Decided: November 21, 1963

Beverly & Riley, Placerville, for appellant. Jack R. Winkler, Dist. Atty., Placerville, for respondent.

These are plaintiff's appeals from judgments in favor of defendant County of El Dorado in two actions consolidated for trial, the first, under Business and Professions Code section 11525, challenging as unreasonable an order by the county board of supervisors rejecting plaintiff's tentative subdivision map; and the second, an action urging invalidity of two zoning ordinances.

The county is studying a comprehensive county-wide water development and conservation plan to meet the needs of its growing population.
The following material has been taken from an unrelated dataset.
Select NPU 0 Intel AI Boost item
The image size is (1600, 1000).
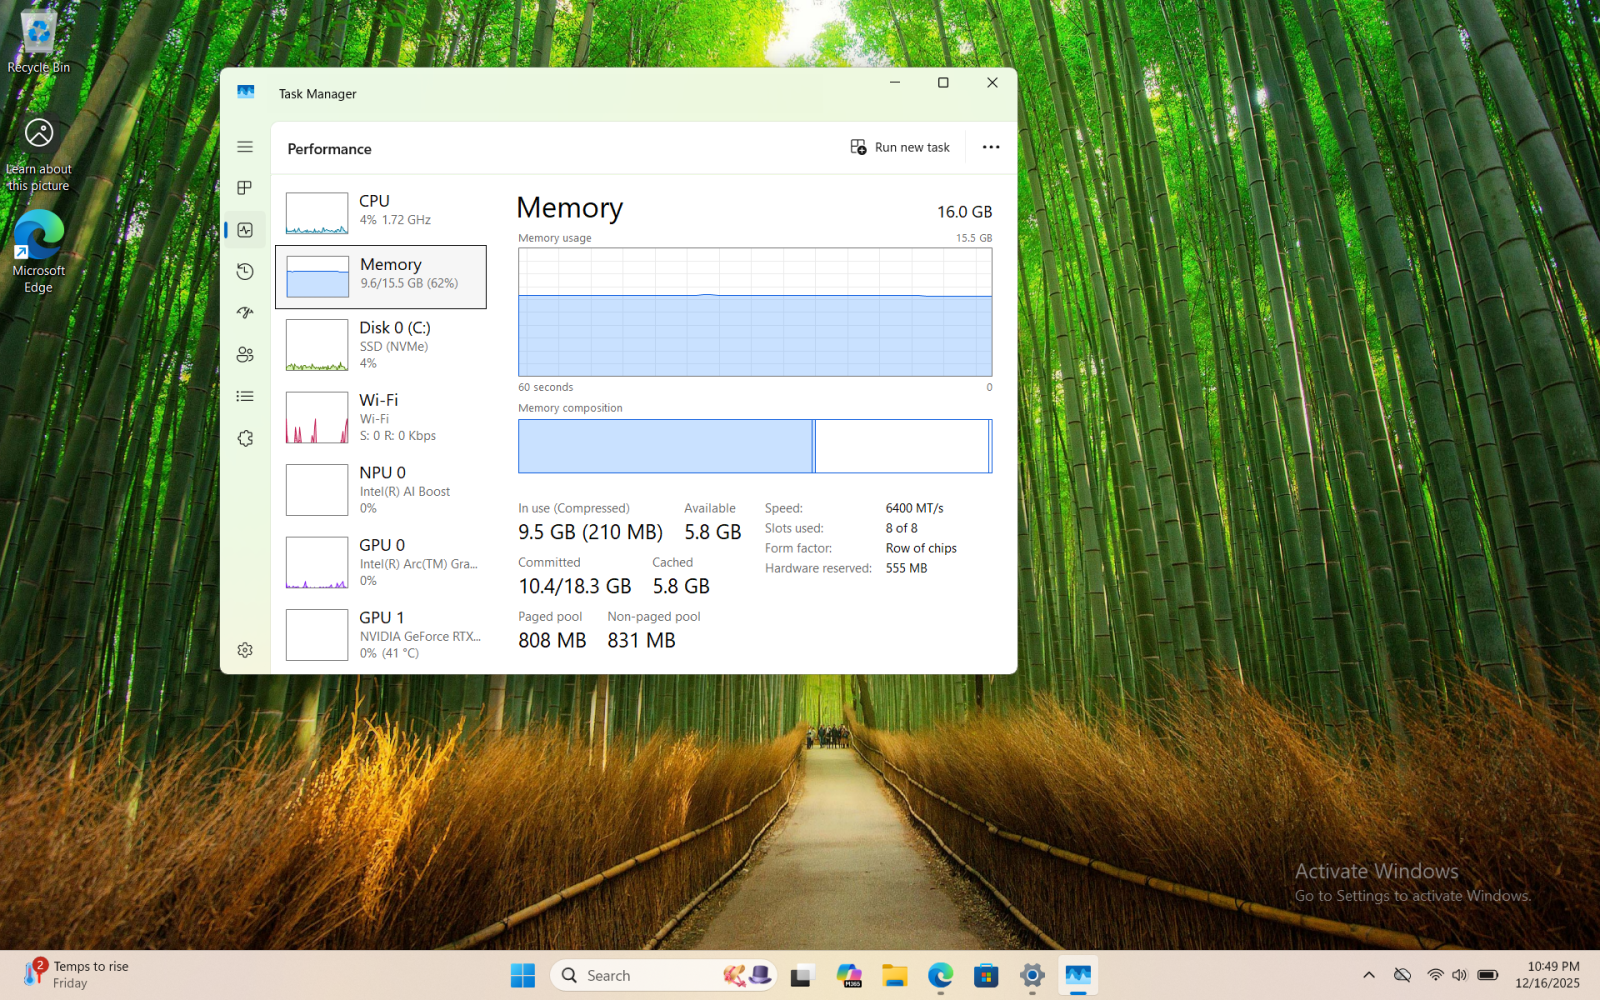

The U. S. Bureau of Reclamation, on November 17, 1960, acting under contract with El Dorado County Water Agency, made its report recommending a reservoir site in the Texas Hill area of western El Dorado County as a ‘most attractive possibility.’

On the same day plaintiff contracted to purchase 188 acres of land on Weber Creek in said Texas Hill area and thereafter submitted a tentative map proposing to subdivide the purchased acreage into homesites.

On April 24, 1961, Ordinance No. 456 (the first of the two ordinances challenged) was adopted by the board of supervisors under Government Code section 65806 as an urgency interim measure. It zoned plaintiff's property exclusively for agricultural and recreational purposes. Because of this plaintiff's subdivision map was rejected, both by the planning commission and supervisors of said county.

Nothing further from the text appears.